Résumé

Joseph Tański L'entrée des Russes à Paris et l'armée russe (1864)

Ce chef, le frère de l'empereur, le grand-duc Constantin, amoureux des parades militaires, mais nullement guerrier, considérait la nouvelle armée comme un jouet avec lequel il pouvait s'amuser en compensation de la renonciation qu'il allait faire au trône. Ce nouveau chef, brutal, violent, minutieux, demi-brute sauvage, à peine homme, jamais prince, encore moins héros, aimait avec passion les parades, les uniformes, les revues, et détestait la guerre.
Source : Gallica

Joseph Tański L'entrée des Russes à Paris et l'armée russe (1864)

L'abandon des couleurs nationales dans l'armée motiva la retraite de ses chefs les plus illustres.
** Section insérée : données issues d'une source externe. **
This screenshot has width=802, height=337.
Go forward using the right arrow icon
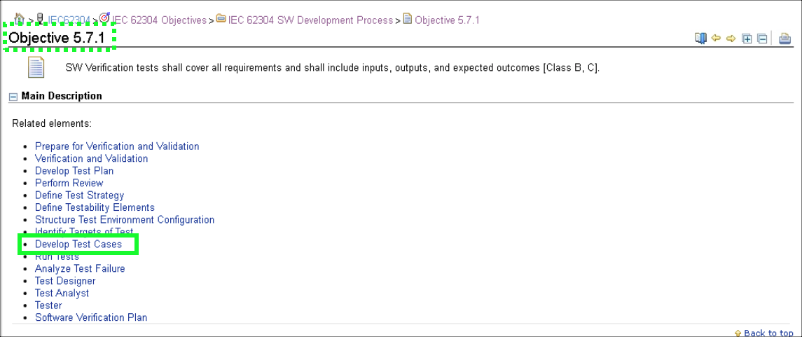coord(731,39)
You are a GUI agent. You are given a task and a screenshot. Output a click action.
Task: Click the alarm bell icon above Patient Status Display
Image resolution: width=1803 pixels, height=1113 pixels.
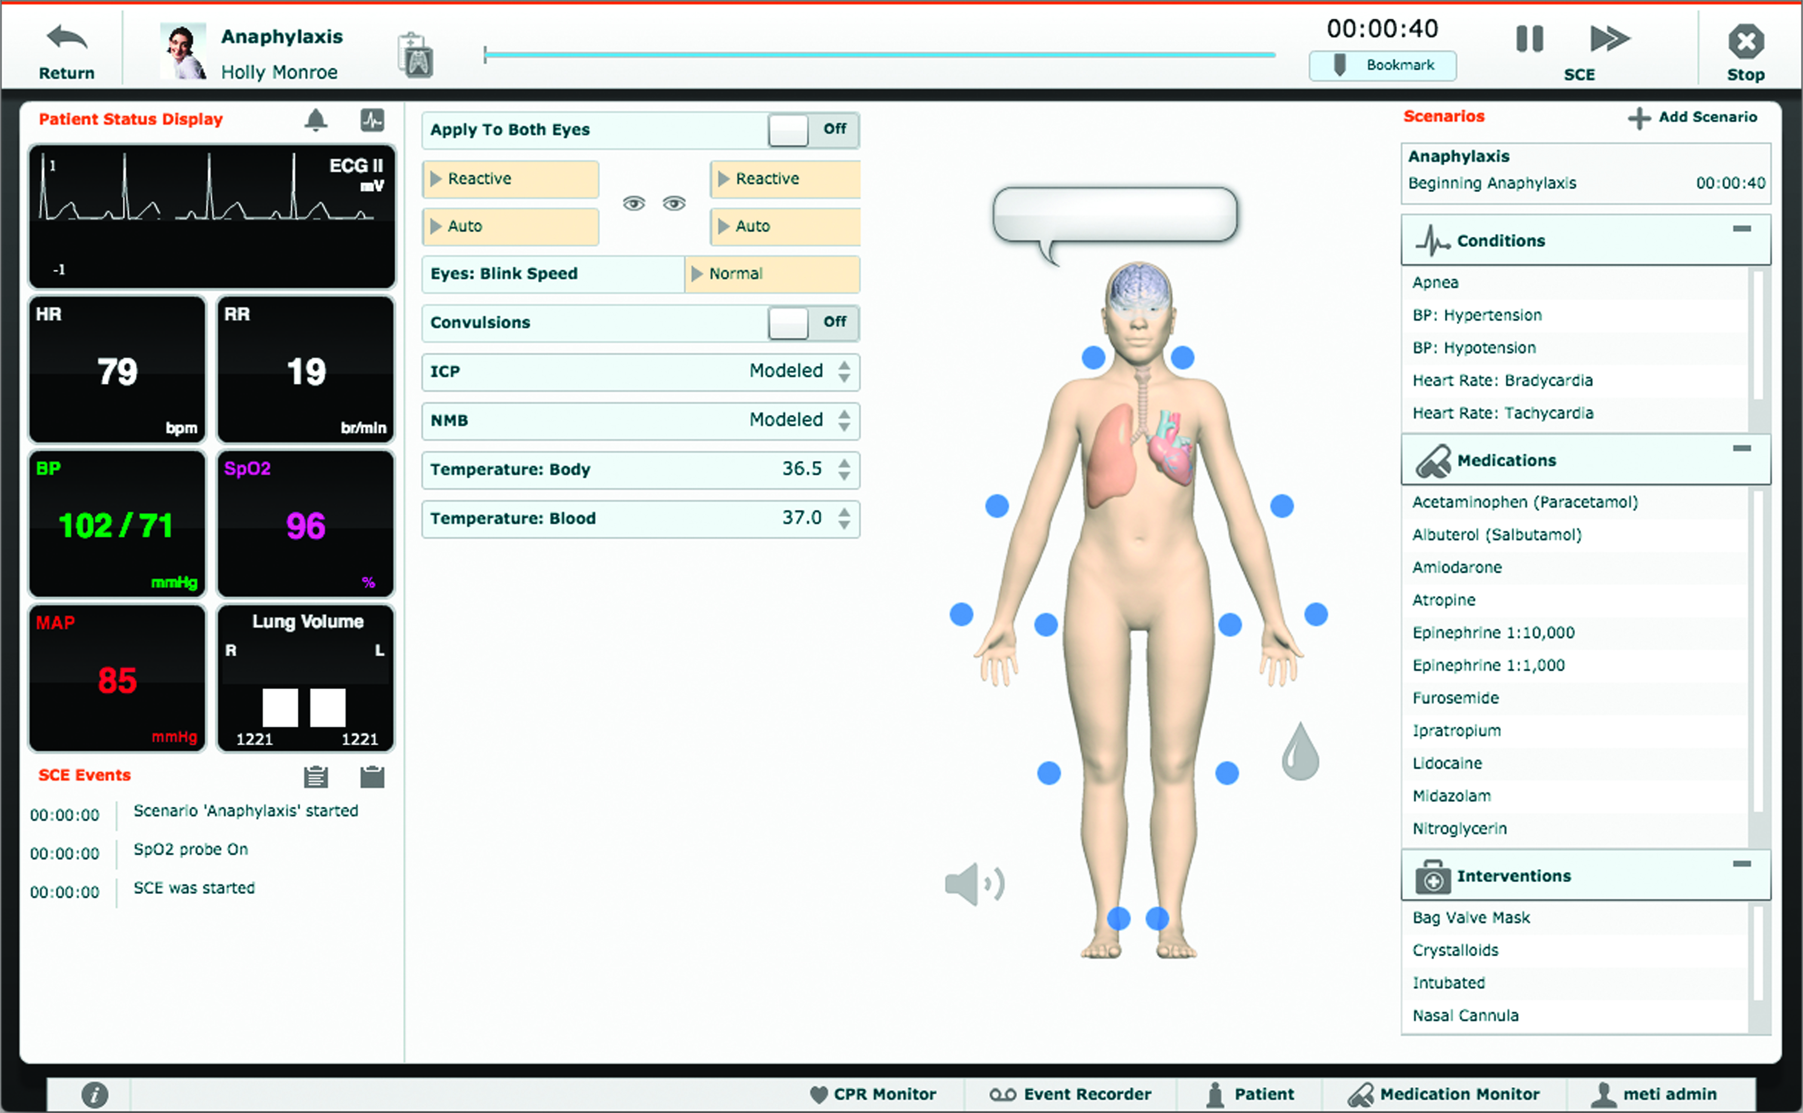[x=316, y=119]
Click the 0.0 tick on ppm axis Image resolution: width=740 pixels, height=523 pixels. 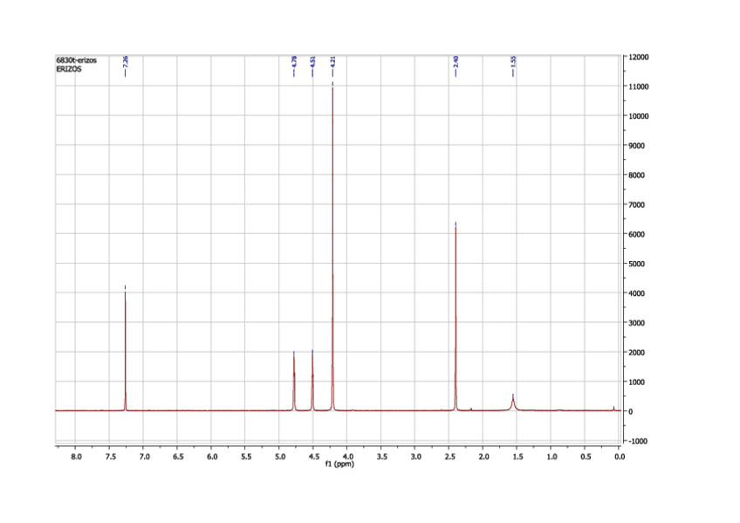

Bientôt on vit que ce ne serait plus l'honneur militaire qui servirait de guide et de moyen de commandement, mais bien une discipline barbare, impitoyable, telle qu'elle était appliquée en Russie, et de plus capricieuse comme l'humeur du chef que l'empereur Alexandre venait de donner à l'armée polonaise.
Source : Gallica

Joseph Tański L'entrée des Russes à Paris et l'armée russe (1864)

On sait que L'empereur de Russie, voyant la Pologne agitée et mécontente, et les rangs de son armée éclaircis par la dernière guerre, autant pour remplir les cadres de ses régiments que pour prévenir tout soulèvement en Pologne, conçut l'atroce idée d'enlever nuitamment, comme par un coup de filet, tous les jeunes gens des villes chez lesquels on soupçonnait des sentiments patriotiques et libéraux. Ces levées, exécutées avec des procédés qui ont révolté l'opinion publique en Europe, ont fait éclater l'insurrection dans toute l'étendue des anciennes provinces polonaises dévolues à la Russie.